I bought a new golf 7 1.4 built in Germany and had to later spend $3k redoing the engine for what seems to be a known fault but never got a recall here. It cost me more than all the fuel savings I got from driving it. Just an anecdote but I’d rather have gappy door panels.

I had the service and maintenance plan, treated it like a baby. Happened just outside of the plan. Trust gone.


I am still amazed by people who bought smaller than 2 liter petrol engines from VW. It’s common knowledge, that VW went all in with their diesels and totally ignored petrol engines for a long time. These 1,x liter things were close to experimental model, but still being sold for a while. Mazda did same thing with some euro 5 diesels. Car manufacturers can’t be trusted.


>It’s common knowledge, that VW went all in with their diesels and totally ignored petrol engines for a long time.

Sorry, but that "common knowledge" is wrong. Source: I know people working in the VW engine research and design lab, and they can be very talkative (probably to the point where they broke NDAs while a little drunk).

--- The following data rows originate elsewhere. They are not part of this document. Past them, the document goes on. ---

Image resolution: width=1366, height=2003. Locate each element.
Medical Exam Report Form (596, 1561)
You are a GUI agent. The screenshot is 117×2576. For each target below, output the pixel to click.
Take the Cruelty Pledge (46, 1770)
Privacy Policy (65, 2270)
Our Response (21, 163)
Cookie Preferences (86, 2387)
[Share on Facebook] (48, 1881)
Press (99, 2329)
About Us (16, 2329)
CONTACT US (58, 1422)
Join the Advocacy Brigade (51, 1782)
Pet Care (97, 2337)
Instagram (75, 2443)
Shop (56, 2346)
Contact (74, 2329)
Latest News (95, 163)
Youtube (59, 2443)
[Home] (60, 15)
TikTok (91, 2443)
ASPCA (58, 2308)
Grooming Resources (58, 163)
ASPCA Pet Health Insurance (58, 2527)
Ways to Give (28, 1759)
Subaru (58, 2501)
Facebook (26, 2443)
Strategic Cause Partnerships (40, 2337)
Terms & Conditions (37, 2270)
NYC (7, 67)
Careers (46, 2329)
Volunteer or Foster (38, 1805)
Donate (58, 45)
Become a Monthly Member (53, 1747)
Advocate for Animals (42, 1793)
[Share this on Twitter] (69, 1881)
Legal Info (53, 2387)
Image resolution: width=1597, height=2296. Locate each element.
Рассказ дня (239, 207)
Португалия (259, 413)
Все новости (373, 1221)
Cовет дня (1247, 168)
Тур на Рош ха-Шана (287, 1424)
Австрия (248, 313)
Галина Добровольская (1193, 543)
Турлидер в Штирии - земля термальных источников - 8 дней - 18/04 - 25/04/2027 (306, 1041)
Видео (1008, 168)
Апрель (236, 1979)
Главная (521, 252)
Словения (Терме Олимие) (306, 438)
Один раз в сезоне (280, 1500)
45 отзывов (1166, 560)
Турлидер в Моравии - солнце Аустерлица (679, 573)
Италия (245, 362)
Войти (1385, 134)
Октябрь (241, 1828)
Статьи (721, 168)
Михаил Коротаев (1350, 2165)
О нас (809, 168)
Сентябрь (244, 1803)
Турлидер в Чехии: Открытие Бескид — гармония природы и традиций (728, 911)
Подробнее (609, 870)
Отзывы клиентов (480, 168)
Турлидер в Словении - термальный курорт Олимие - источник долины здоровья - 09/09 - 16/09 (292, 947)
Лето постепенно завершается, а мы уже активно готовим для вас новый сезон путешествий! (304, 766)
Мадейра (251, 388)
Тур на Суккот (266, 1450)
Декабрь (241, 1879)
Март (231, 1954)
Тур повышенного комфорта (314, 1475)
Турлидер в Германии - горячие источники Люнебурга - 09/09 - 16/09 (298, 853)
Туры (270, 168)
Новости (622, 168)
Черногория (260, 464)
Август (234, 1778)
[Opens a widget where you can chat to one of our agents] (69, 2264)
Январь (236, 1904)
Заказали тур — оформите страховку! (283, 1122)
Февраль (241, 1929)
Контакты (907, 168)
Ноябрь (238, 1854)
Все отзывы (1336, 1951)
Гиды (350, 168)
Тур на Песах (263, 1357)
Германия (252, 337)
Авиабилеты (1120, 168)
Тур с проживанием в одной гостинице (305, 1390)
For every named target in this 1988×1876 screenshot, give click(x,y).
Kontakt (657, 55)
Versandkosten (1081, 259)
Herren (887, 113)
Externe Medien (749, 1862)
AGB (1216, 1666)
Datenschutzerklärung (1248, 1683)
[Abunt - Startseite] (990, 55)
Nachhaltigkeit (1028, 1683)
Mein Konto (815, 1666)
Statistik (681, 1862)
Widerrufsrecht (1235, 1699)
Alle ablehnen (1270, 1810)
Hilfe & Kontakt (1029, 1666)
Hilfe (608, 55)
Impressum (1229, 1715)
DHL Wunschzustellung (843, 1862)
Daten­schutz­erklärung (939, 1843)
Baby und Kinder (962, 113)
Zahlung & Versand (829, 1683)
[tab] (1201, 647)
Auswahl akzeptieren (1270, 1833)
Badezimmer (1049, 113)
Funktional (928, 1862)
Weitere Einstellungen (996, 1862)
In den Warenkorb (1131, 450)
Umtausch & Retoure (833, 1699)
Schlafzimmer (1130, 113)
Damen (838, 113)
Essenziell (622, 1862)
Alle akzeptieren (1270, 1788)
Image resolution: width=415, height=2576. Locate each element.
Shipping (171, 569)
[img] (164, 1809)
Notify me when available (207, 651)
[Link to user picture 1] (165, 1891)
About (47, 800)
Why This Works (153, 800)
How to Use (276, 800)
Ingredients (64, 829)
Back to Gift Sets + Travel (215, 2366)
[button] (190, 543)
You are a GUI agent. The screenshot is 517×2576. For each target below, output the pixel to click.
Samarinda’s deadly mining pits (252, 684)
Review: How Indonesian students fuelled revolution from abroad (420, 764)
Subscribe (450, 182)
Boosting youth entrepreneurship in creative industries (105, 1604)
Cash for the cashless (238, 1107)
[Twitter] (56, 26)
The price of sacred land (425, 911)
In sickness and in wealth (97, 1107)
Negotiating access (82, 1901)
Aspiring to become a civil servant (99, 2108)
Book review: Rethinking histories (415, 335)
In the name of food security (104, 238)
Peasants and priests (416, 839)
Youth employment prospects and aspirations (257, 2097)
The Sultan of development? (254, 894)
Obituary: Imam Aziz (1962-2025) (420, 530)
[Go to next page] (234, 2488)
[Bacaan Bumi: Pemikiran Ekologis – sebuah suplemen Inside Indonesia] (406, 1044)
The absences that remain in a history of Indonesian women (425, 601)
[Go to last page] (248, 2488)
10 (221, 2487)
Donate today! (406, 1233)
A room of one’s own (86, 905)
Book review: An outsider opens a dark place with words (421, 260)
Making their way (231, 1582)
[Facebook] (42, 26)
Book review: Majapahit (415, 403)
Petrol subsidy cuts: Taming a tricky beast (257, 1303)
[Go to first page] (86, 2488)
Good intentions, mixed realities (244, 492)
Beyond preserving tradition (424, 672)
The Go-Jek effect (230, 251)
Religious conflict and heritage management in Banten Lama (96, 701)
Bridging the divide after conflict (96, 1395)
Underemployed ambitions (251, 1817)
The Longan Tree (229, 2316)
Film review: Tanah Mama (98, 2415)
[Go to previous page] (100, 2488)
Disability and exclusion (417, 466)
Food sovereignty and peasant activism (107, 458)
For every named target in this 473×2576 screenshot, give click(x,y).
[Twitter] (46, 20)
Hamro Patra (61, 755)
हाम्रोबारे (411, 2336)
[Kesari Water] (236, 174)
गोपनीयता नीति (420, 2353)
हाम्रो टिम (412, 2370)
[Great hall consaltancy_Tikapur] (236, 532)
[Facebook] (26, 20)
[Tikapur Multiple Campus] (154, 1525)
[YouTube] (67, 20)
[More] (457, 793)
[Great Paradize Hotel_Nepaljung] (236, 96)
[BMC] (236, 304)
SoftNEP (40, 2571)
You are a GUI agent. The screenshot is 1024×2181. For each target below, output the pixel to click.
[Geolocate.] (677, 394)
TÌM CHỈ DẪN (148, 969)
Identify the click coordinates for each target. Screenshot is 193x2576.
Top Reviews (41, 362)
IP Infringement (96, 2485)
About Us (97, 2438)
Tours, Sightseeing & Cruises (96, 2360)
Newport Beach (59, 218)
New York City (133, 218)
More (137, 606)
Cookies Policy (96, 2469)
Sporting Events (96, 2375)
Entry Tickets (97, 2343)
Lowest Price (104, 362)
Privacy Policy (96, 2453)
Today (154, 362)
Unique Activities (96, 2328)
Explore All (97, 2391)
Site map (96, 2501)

What is true is that VW, at a certain point, did invest significantly more in diesel engine tech than in petrol engine tech. But not to the point where they ignored petrol engines. They couldn't afford to do so, as they were serving many markets where diesel is rather uncommon (for personal cars). And at that point in time, they already had petrol engines that were very competitive and often even leading the pack (depending on the model). Not that any of this matters a lot today, as all that is quite a bit in the past now.

That isn't to say that some VW models are rather shit when it comes to reliability. The VW Jetta, which isn't even sold in Europe I believe, has a particularly bad rep in that regard.

Specially for petrol engines, the 2006/2007 EA111 TSI (1.2l and 1.4l) have a particular bad rep for reliability, and later EA111s are a mixed bag at best. Earlier EA111s and the successor, the EA211 (1.0 to 1.4l), do not have the same bad rep, and in fact got at least decent reliability rep and favorable mpg rep. The "bigger" EA888 (1.8l/2.0l) initially had a design flaw that caused excessive oil consumption in a lot of cases, which was later fixed in future iterations of the engine.


Thank you, great explanation. I still wouldn’t buy VW’s 1.0-1.4 liter petrol engines.


Well, in EU they are very common. 2.0L+ engines are totally overrated, especially for small cities


I have a new MYLR and it feels on par with the Highlander it replaced.


> Herbert Deiss, the CEO of Volkswagen, recently lamented that a Model 3 is made by Tesla start to finish in approximately ten hours when an equivalent VW EV is made in a touch over thirty hours.

Nobody really cares about this. Esp if Tesla build quality is poor and VW is great I'd think the fast build is doing them no favors.


Nobody who buys one cares. The people who make them care because spending 20 hour more time means spending a lot more money for the same return.


The reason this matters is that they make more cars in less time so they make more money. The build quality hype is pretty overrated IMO. Tesla build quality is actually pretty good now.


How does that allow them to make more money? I can see the factory could be a little smaller?


This seems a meaningless comparison unless we know what is actually done in these factories vs what is sourced. Diess is known for pushing his staff by doing all sorts of benchmarks


I'm surprised that's a concern. I would have thought latency is almost irrelevant, unless it affects throughput. I suppose longer production time requires more floor space?


I think it is more they can make the same number of vehicles in a smaller space, thereby doing it faster and more profitably. Tesla's gross margin (profit per car essentially) is 10-15% higher than most all of the rest of the industry. He is pointing out that doing it better makes them more competitive.

Currently, the Volkswagen Wolfsburg Plant is the biggest automotive factory in the world by number of vehicles produced by a single factory. That number is 815,000 vehicles per year. The tesla factories that are currently built are in theory capable of 1 million vehicles per factory apiece, but are not there yet. If tesla can out-manufacturer VW, obviously they'll be more likely to sell more vehicles, and further erode VW's business.